Despite these challenges, call center employees are needed in several industries. Without them, customers experience long wait times and can’t find resolutions to their product and service issues. Here are some top strategies for call center recruiting that can help your company fill essential roles. 

1. Get Help From Current Agents

Current call center agents know what types of candidate would be good for which positions and what traits are most effective. Asking them for input about what to look for in call center agents may yield positive results and show them you value their help and input. Doing exit interviews with departing agents can also be valuable in exposing ways your workplace can be improved when future agents are hired.

When you get good input from current and departing agents, be sure to include it in your job postings and as part of the screening and interview processes for new agents.

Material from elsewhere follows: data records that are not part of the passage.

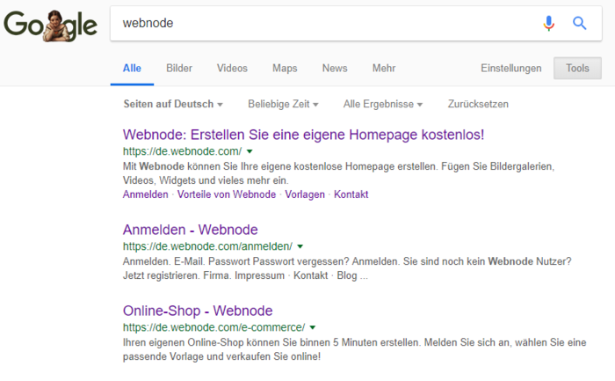The width and height of the screenshot is (615, 381).
Task: Expand arrow next to de.webnode.com/anmelden URL
Action: (300, 246)
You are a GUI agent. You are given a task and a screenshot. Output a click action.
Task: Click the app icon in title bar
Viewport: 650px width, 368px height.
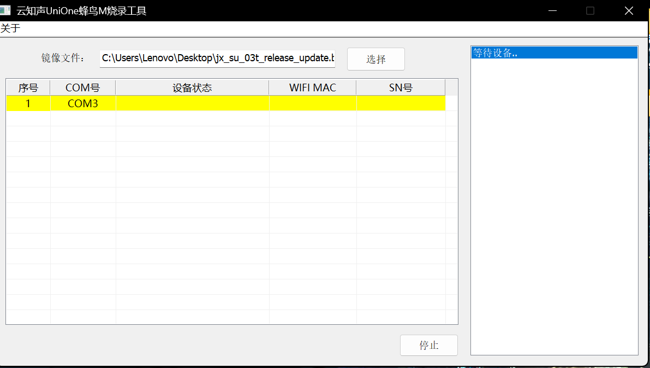click(x=5, y=10)
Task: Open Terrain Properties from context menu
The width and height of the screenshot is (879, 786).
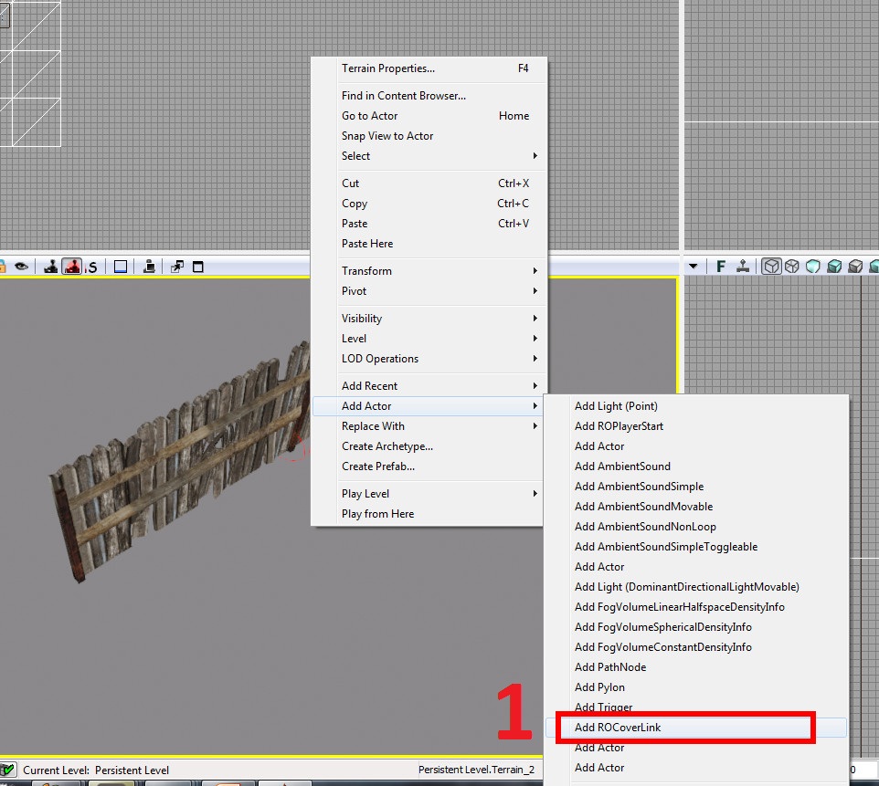Action: (x=388, y=68)
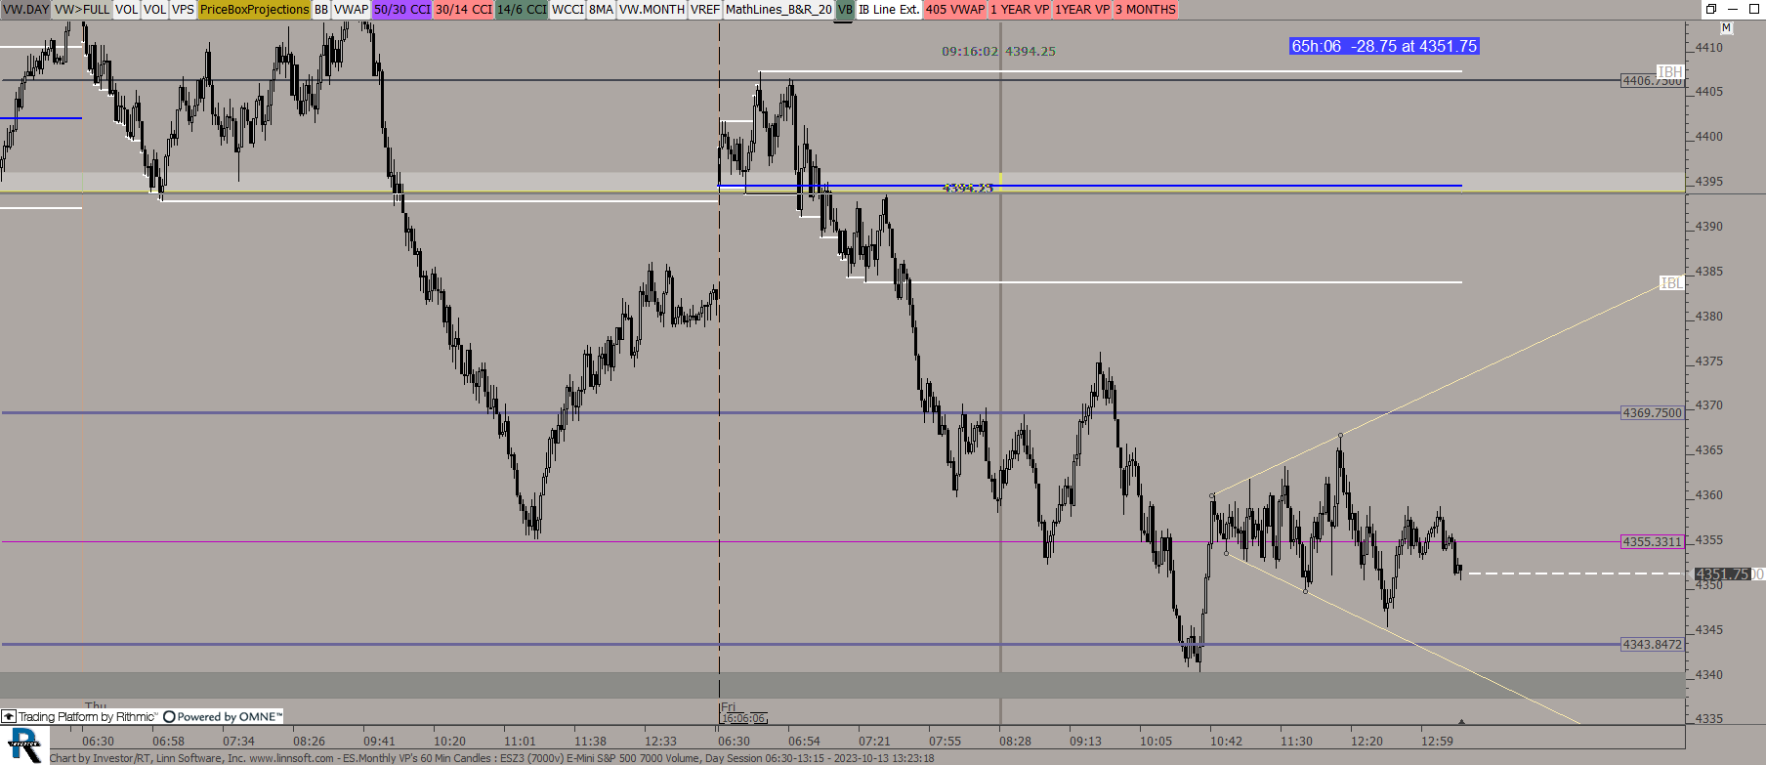This screenshot has height=765, width=1766.
Task: Switch to the VW>FULL view
Action: click(82, 10)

This will allow you to extend a job offer to a candidate of increasing quality, which will improve the functioning of your call center and help everything run smoothly. 

2. Know the Reasons for Turnover

The biggest reasons for high call center turnover are the following:

  • Burnout from the stress of dissatisfied and angry customers
  • Burnout from the stress of unrealistic call and upsell quotas
  • Limited advancement opportunities
  • Feeling isolated and disconnected from others in the workplace
  • Feeling unappreciated and undervalued

While these reasons are general and don’t apply to every call center, it’s important to find out the specific reasons for high turnover in your center. As part of your exit interviews with employees, it’s necessary to understand the specific reasons for your turnover so it can be addressed with future hires. 

With turnover rates as high as 100% in some call centers, anything that can be done to reduce turnover will benefit your center and enhance stability.

3. Avoid Mass Job Postings

There’s nothing worse for your hiring team than getting hundreds or thousands of job applications for a limited number of positions, but this is exactly what happens when you indiscriminately post jobs everywhere online. Target your listing to industry-specific sites or use platforms like LinkedIn, which allow you to target specific users within the platform. This will yield a smaller number of candidates, but most of them should be qualified. 

Customer Contact Week is an annual trade show held in May, both in-person and digitally. Employers can post jobs on this site for professionals looking for positions in the call center field with a level of assurance that respondents will be of high quality and with relevant experience. 

People working at a call center

4. Recruit All the Time, Even When Not Actually Hiring

Many high-turnover industries have found that constant recruiting efforts are necessary to be adequately staffed. The advantage of constant recruiting is that you’ll have a talent pipeline to draw from when you need to hire someone, so you won’t be starting over every time you must fill a position. 

Most constant recruiting efforts require good amounts of employer branding so applicants perceive the employer as a positive company to work for. This may carry over into other positions and benefit a company’s reputation as an employer overall. Perpetual recruiting can also help a company prepare better for fluctuations in hiring so they have better ideas of their specific needs. 

5. Use Referral Programs

Current employees may know others who want to get jobs in this challenging, yet rewarding field. Referral programs offer rewards (anything from bonuses or paid time off to gift cards) when new employees are hired based on names and information given by current staff members.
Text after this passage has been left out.